I noticed on Tuesday on America’s MSNBC news an article about how people who have lost weight are often disappointed with their lives, resulting often in regain of the weight. I quote:
“In a small study presented at The Obesity Society’s annual scientific meeting last year, researchers identified several key elements that lead to weight gain after weight loss surgery. A recurring theme from the study participant interviews and questionnaires was that weight loss could lead to disappointment. In turn, disappointment — whether from the amount of weight lost not meeting a patient’s expectations or that weight loss didn’t fix their problems — can lead to chronic frustration and weight regain, the bugaboo for all folks who have managed to shed pounds. …….While the study focused on those who'd had bariatric surgery, the findings can be applied to those who lost weight through diet or exercise as well, says lead author Lee Kern, clinical director for Structure House, a residential weight loss facility in Durham, N.C. …..‘Anecdotally, patients say they feel better and are happier and studies support that,’ says obesity researcher Dr.

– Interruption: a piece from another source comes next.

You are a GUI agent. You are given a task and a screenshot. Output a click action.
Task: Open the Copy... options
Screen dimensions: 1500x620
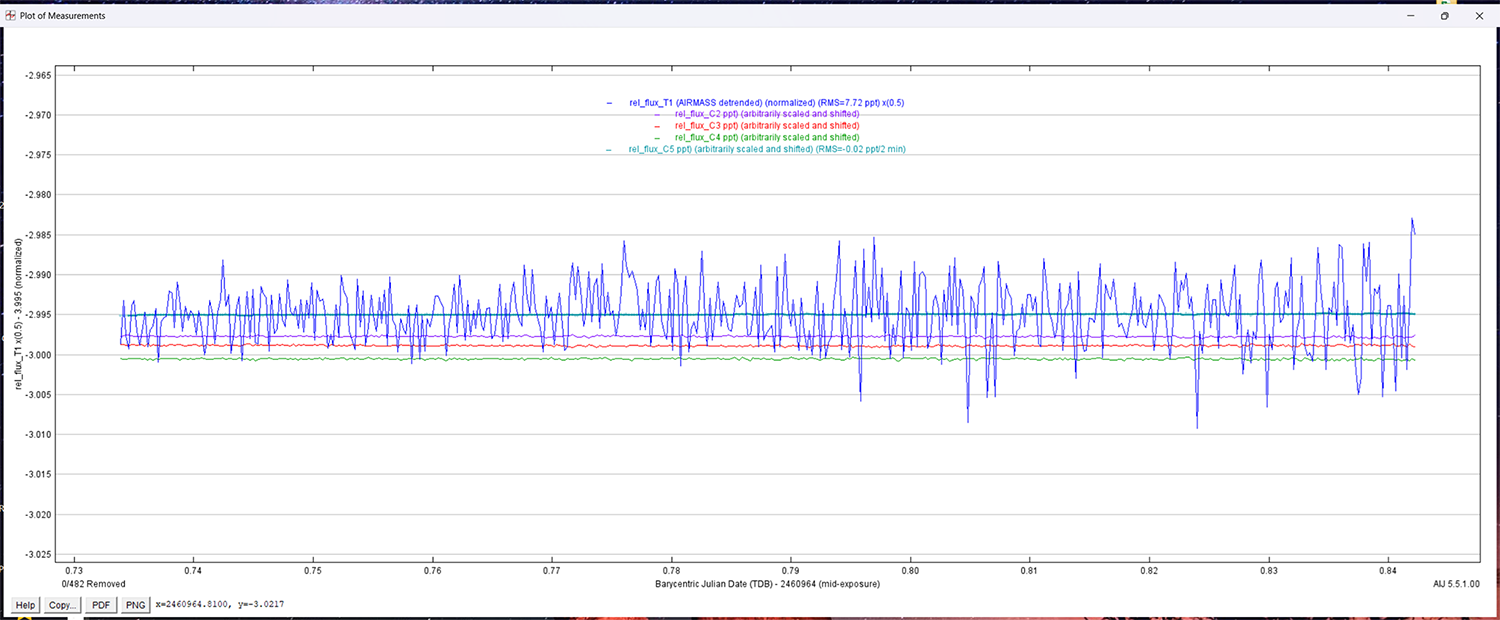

Charles Burant, director of the University of Michigan’s Metabolomic and Obesity Center. ‘[Weight loss] puts a spring in people’s step. But to say it puts a strut in their step might be going too far.’”
Reading this can give one pause. Why should I lose weight if I am not going to be happier as a result? The answer is, obviously, that NOT losing weight will lead eventually to further health problems and a possible earlier death. To me, that is certainly reason enough. I am hoping that as I lose my knee pain will get better. What this study is saying, is that I can’t assume that all my problems will disappear if I loose weight. My knee pain will probably get better. It may not disappear altogether.
I suspect that the statistics (of those satisfied with weight loss) for people who exercise regularly will be better. People who exercise and lose are going to feel better than the person who simply had surgery. First, exercise pumps our system with endomorphines, and secondly, the self-esteem that comes from sticking to a plan can not be obtained through surgery.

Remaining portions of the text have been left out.